## WHAT YOU SHOULD DO
The task calls for the line containing "The width and" and all later lines, through the end of the entries below, to be set down exactly and without pictures.

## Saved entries
■ ■ ■

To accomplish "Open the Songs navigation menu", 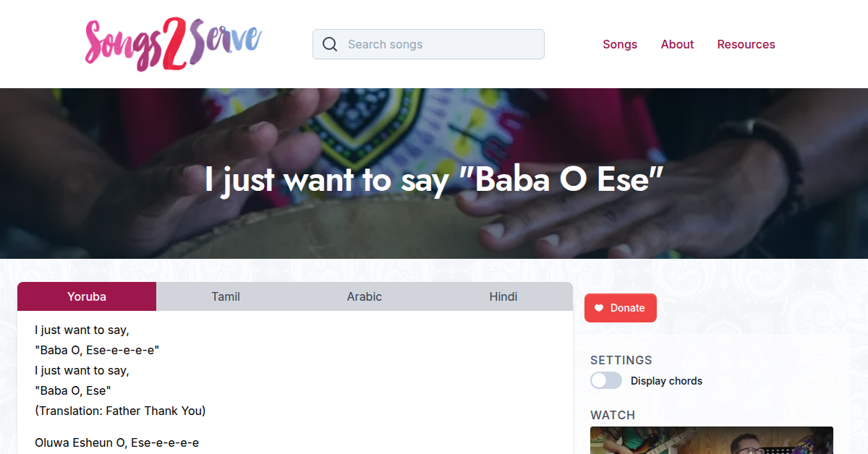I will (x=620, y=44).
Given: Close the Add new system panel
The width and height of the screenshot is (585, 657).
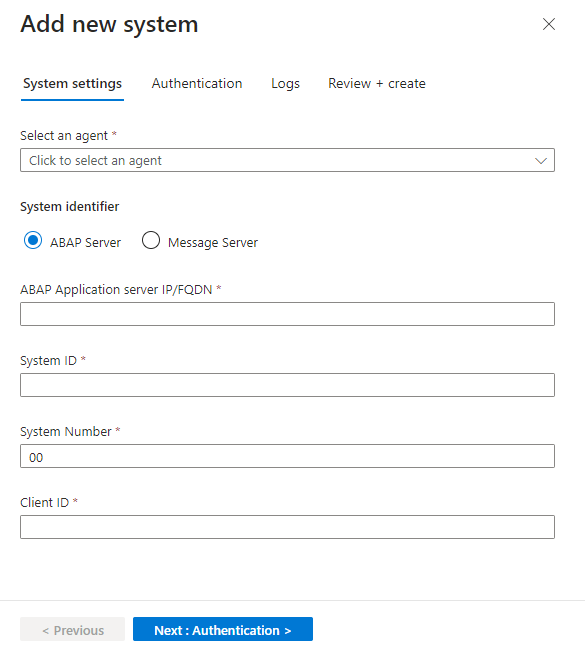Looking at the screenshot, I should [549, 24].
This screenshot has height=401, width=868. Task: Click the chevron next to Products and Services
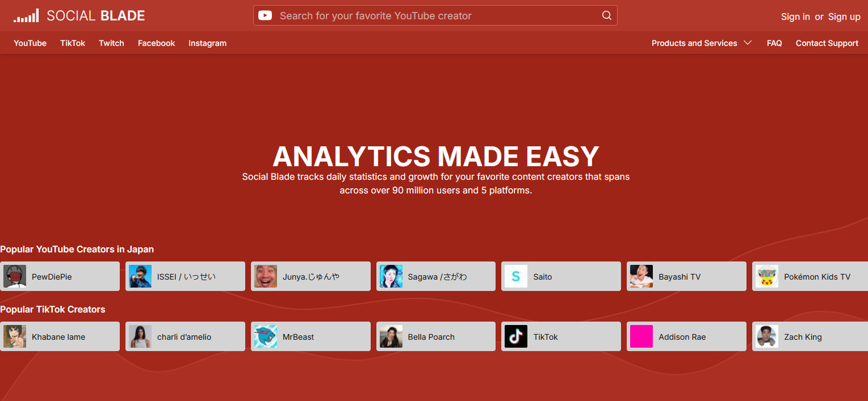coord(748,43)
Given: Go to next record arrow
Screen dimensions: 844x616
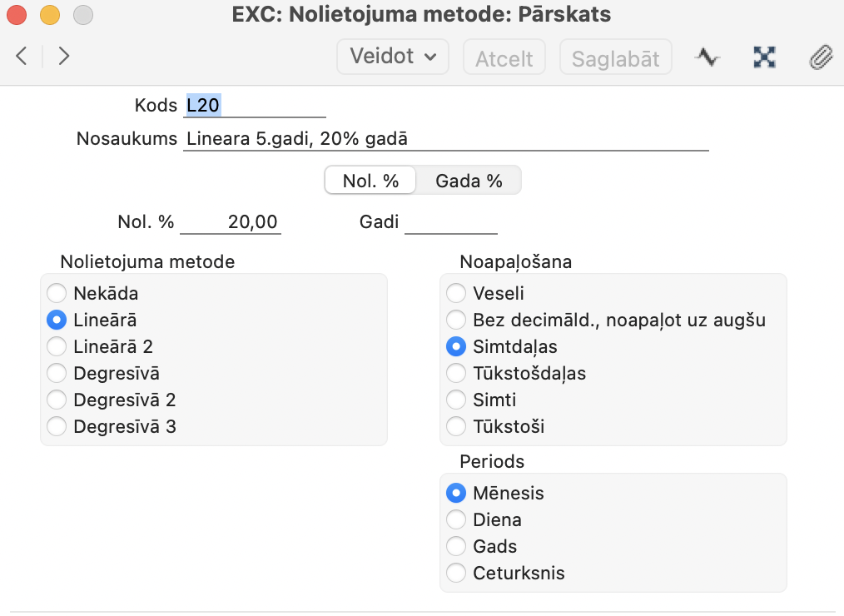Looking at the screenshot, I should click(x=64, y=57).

■ ■ ■

## YOUR SOLUTION
The width and height of the screenshot is (585, 657).
Looking at the screenshot, I should [549, 24].
This screenshot has height=401, width=868. Task: Click the chevron next to Products and Services
coord(748,43)
Given: Go to next record arrow
Screen dimensions: 844x616
Looking at the screenshot, I should click(x=64, y=57).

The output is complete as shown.